O dziwo rozdział do opowiadania o małym Tonym pisało mi się lekko, szybko i przyjemnie, więc chyba tylko na to jedno mam chwilową alergię. :/ 
Jedynym plusem jest to, że podczas pisania dodałam niewielki wątek, który pokazuje, że Gibbs spotyka się z Tonym nie dla niego samego, tylko dla wspomnień o Shannon i w sumie tylko na tym mu na razie zależy. Na razie. Biedny Tony :(
PS. Nowy rozdział drugiego opowiadania pojawi się w poniedziałek. 

2 komentarze:

  1. No, tak trochę to biedny Tony. Jego przyjaciółka ma rację, za dużo sobie wyobraża ;/ Jednak pod koniec rozdziału chyba ma takie prawo, bo jego starania o przyjaźń (związek) powoli odnoszą sukcesy. Po tej noci w pewnym sensie żal mi trochę każdego. Tonego, tak jak już wspomniałam o to, że pokłada za duże nadzieje w jego relacjach z Jethro. Gibbsa, ponieważ nikt nie chciał słuchać o jego zmarłej żonie (chodzi mi tu o Stephani), a to sprawiało, że nie mógł się uwolnić od przeszłości. Stephani, bo Gibbs ją okłamuje i oddala się od niej.
    Yuuka-chan97

    OdpowiedzUsuń
  2. Tony za bardzo się ekscytuje. Szkoda go, bo jak na razie wszystko wskazuje, że czeka go rozczarowanie.

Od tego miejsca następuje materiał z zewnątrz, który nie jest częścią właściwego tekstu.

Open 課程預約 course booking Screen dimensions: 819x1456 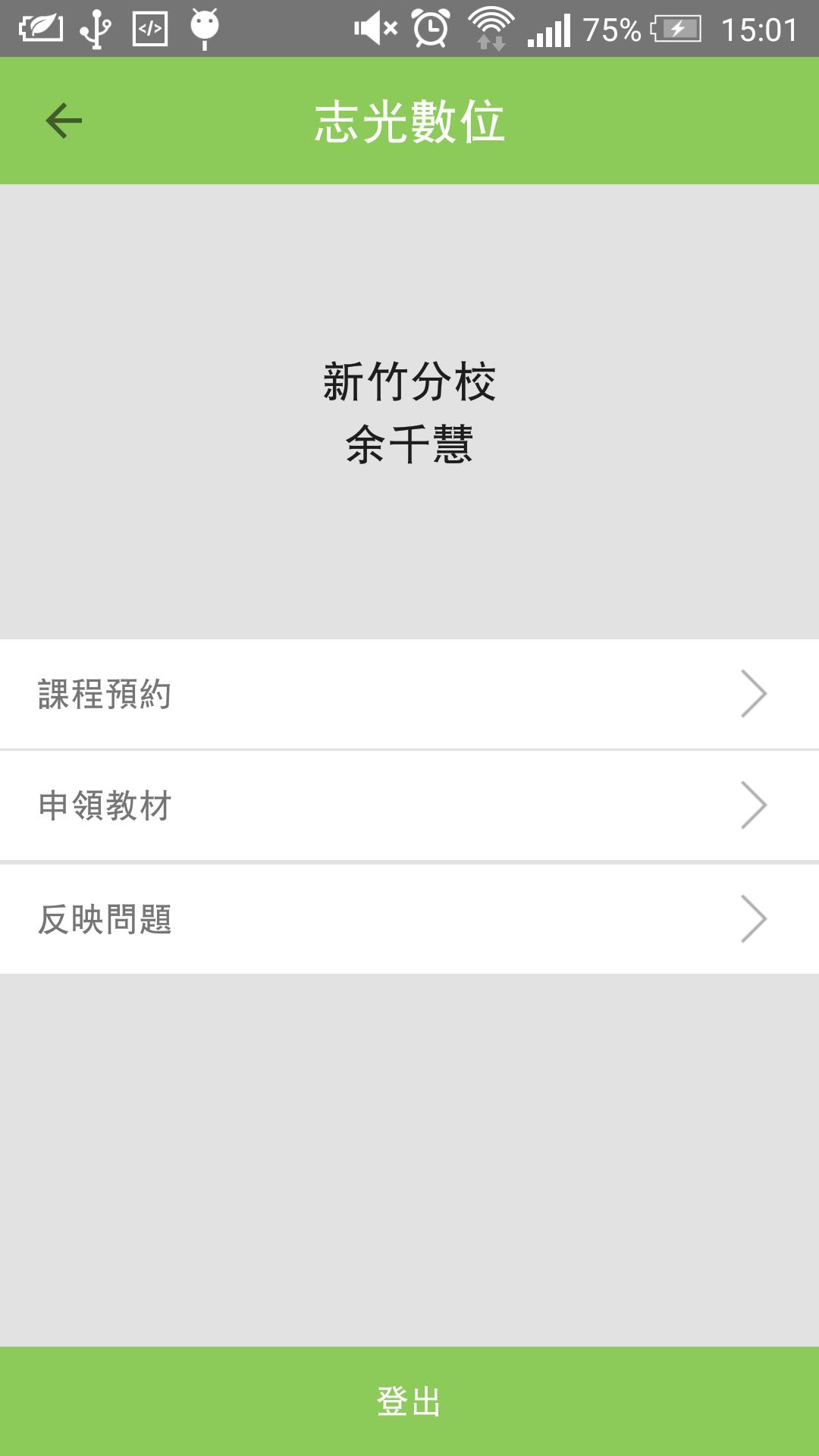tap(410, 694)
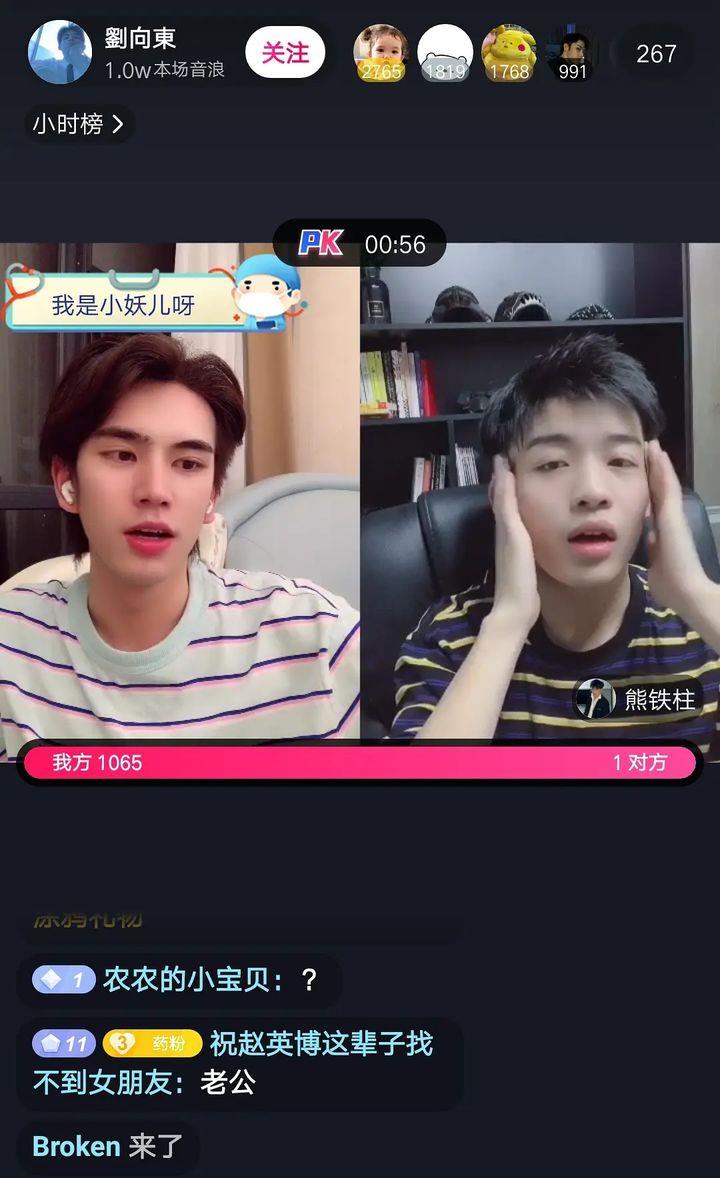Viewport: 720px width, 1178px height.
Task: View fourth gifter with 991 score
Action: (572, 52)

Ja tam widzę na razie tylko zadatki na dobrą przyjaźń. Widać też, że w Gibbsie zachodzi jakaś zmiana. Polubił Tony'ego i między pierwszy i drugim spotkaniem jest zdecydowana różnica. Zobaczymy co z tego wyjdzie :)
    Mam nadzieję, że chwilowa alergia szybko Ci przejdzie :) Jak dla mnie rozdział jest bardzo dobry, ale skoro mówisz, że ciężko się pisało, to mała przerwa faktycznie nie zaszkodzi ;) Tak jak powiedziałaś, lepiej zrobić przerwę niż coś popsuć :) Trzymam kciuki.